_Problem to work on:_
Without the pictures, can you quote each line below exactly?

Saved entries
========

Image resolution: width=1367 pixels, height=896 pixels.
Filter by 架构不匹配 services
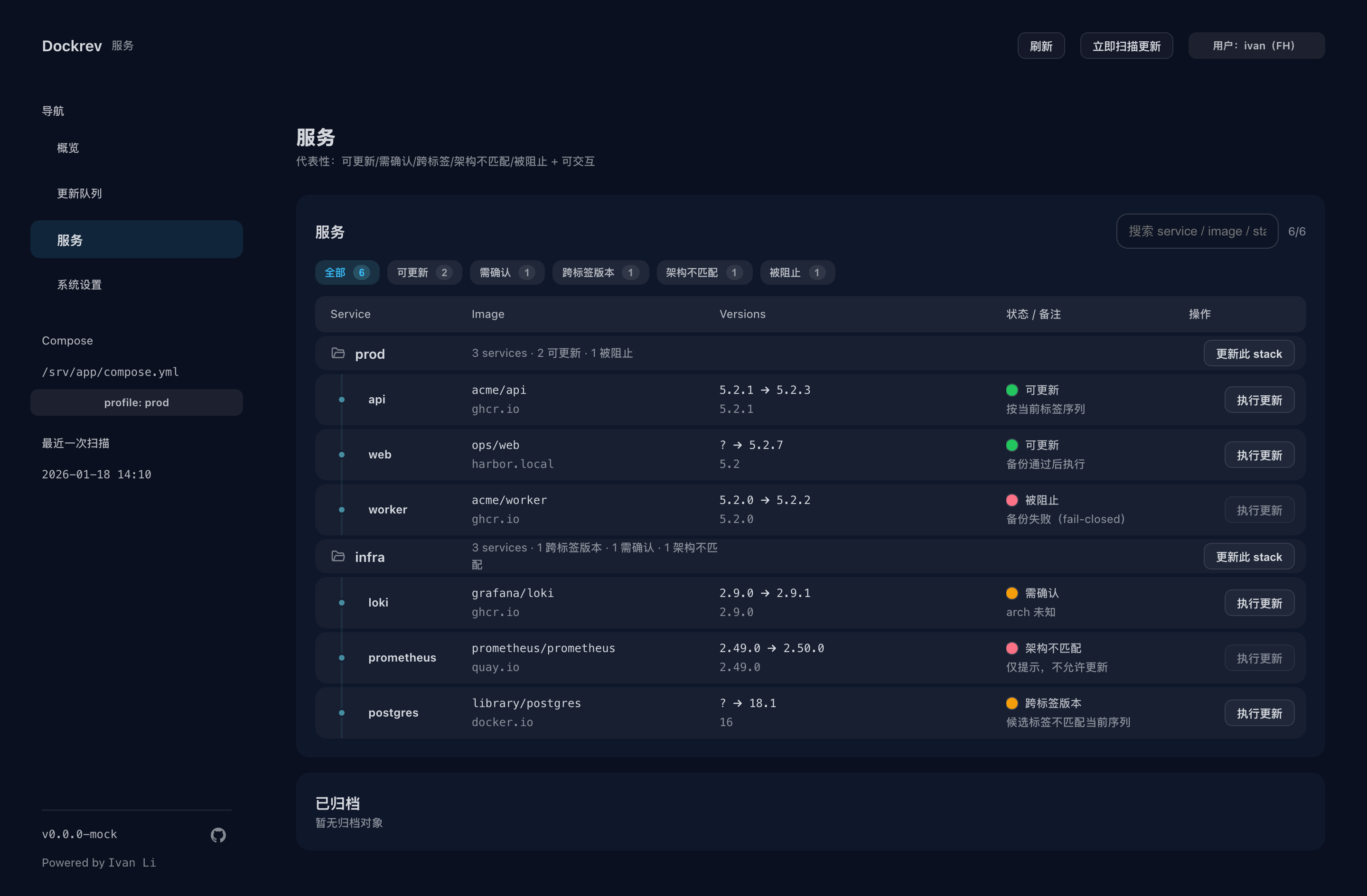click(x=703, y=273)
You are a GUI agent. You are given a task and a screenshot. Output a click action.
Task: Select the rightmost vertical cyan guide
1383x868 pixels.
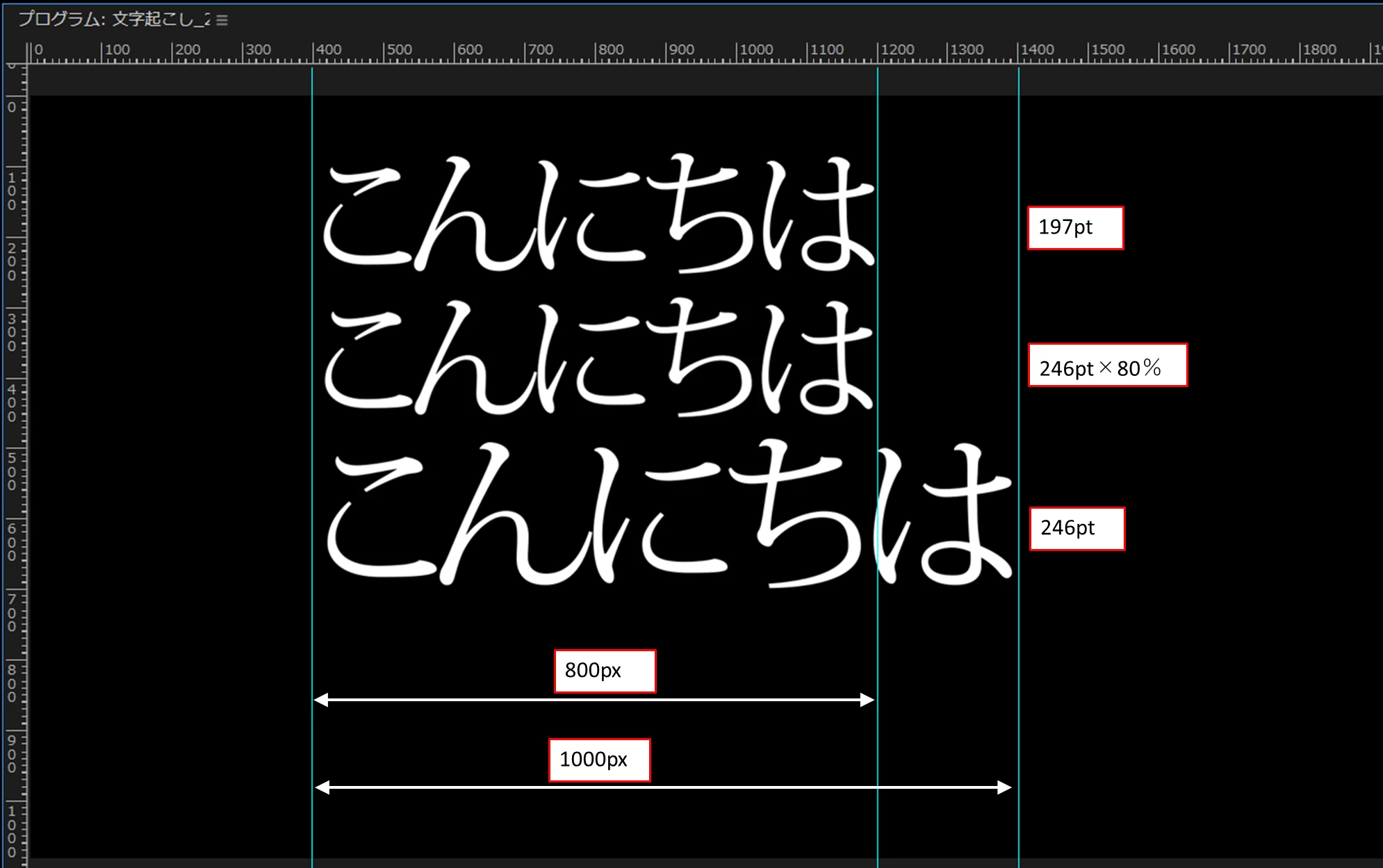tap(1019, 639)
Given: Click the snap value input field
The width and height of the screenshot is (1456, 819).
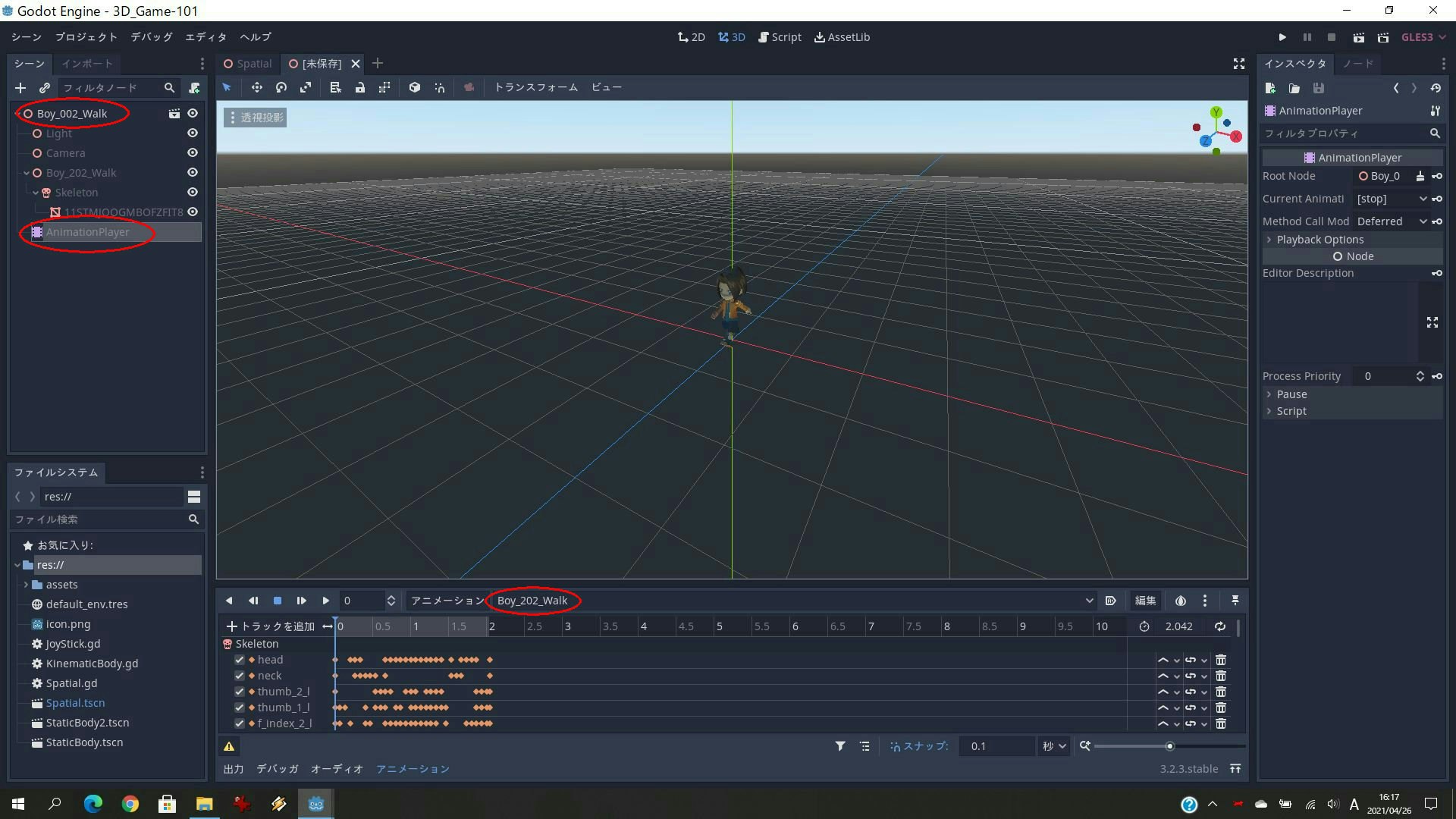Looking at the screenshot, I should click(x=997, y=745).
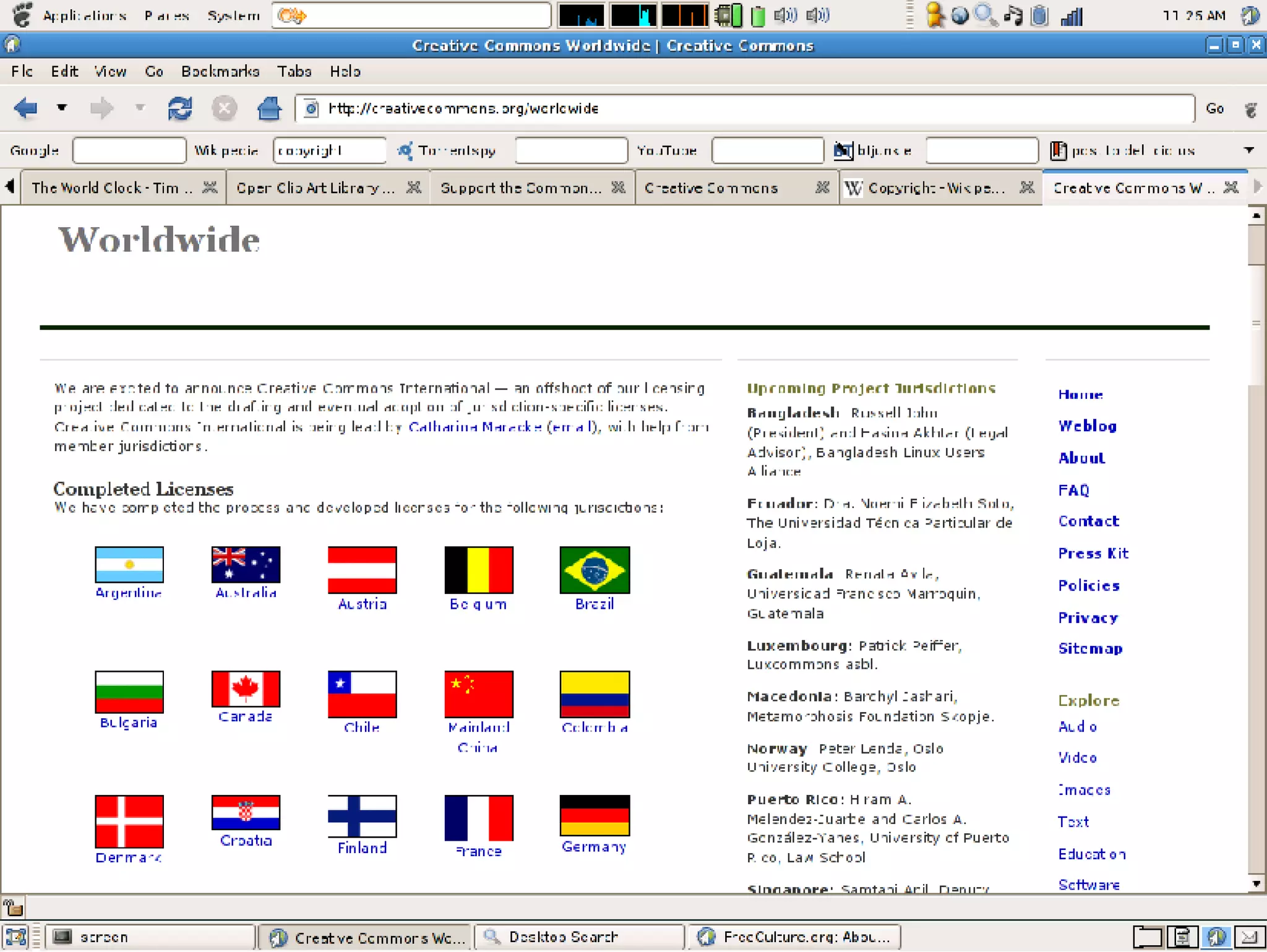Click the disabled Stop loading icon

224,109
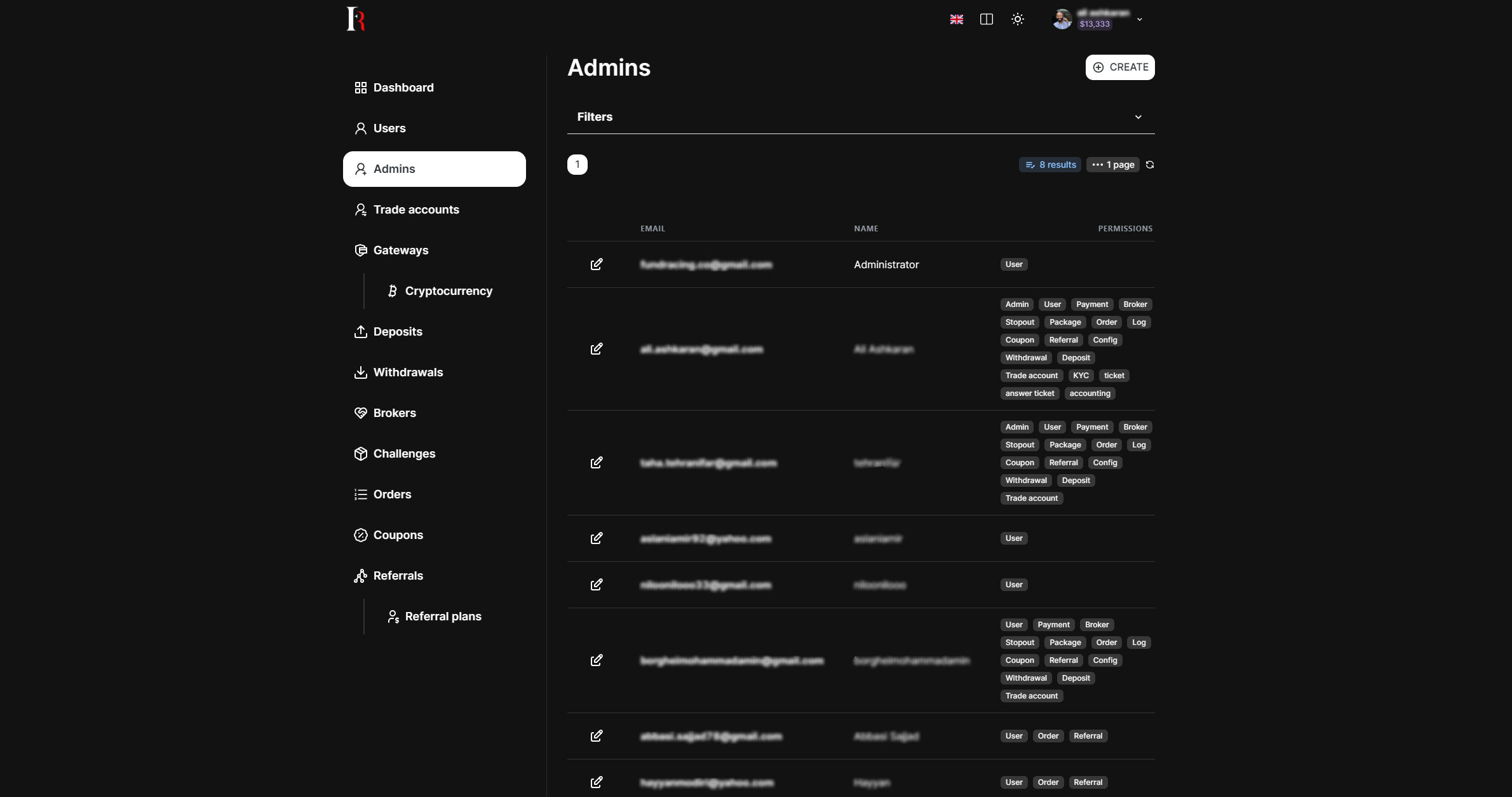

========

_Task output:_
Image resolution: width=1367 pixels, height=896 pixels.
Filter by 架构不匹配 services
click(x=703, y=273)
You are a GUI agent. You are given a task and a screenshot. Output a click action.
Task: Select the rightmost vertical cyan guide
1383x868 pixels.
tap(1019, 639)
Given: Click the snap value input field
The width and height of the screenshot is (1456, 819).
Looking at the screenshot, I should click(x=997, y=745).
Click the disabled Stop loading icon

224,109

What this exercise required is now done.